Read the lines below. Copy out any that hold the string "computer".

[WORKING DATA Boundary: Start]

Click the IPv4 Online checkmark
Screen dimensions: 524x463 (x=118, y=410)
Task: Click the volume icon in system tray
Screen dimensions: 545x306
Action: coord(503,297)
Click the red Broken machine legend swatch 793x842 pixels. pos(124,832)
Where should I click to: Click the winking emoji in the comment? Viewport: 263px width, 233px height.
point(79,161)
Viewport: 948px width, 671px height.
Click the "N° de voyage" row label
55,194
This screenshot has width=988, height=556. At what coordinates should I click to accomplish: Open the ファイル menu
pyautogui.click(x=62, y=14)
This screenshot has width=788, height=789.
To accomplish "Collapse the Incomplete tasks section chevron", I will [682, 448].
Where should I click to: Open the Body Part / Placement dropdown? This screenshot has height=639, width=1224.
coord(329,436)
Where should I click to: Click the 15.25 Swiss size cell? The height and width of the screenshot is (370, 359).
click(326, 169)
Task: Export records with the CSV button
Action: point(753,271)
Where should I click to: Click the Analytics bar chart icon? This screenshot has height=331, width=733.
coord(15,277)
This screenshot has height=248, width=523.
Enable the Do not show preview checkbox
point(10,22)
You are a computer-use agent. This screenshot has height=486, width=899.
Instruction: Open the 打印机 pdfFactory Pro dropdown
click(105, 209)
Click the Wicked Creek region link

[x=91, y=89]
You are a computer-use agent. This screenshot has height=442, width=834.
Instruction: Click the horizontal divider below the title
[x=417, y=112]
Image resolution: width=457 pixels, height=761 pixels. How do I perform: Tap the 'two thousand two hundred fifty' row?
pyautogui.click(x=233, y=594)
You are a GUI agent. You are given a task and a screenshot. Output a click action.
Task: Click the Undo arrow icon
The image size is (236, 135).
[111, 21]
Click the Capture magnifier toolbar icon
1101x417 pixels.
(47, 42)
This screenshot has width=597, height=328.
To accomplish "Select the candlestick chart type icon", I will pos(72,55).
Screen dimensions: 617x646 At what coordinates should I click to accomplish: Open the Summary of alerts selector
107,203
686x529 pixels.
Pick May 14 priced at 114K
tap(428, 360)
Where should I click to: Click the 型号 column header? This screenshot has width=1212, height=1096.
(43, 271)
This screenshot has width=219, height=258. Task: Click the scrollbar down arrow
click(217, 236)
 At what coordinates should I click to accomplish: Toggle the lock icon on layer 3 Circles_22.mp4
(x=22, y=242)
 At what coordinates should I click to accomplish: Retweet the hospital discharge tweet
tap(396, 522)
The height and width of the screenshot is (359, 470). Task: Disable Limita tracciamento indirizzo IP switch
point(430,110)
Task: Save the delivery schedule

[WORKING DATA Boundary: End]

> [RESPONSE TO THE EXERCISE]
You are a computer-use agent. This screenshot has height=486, width=899.
You are a computer-use agent. This screenshot has height=442, width=834.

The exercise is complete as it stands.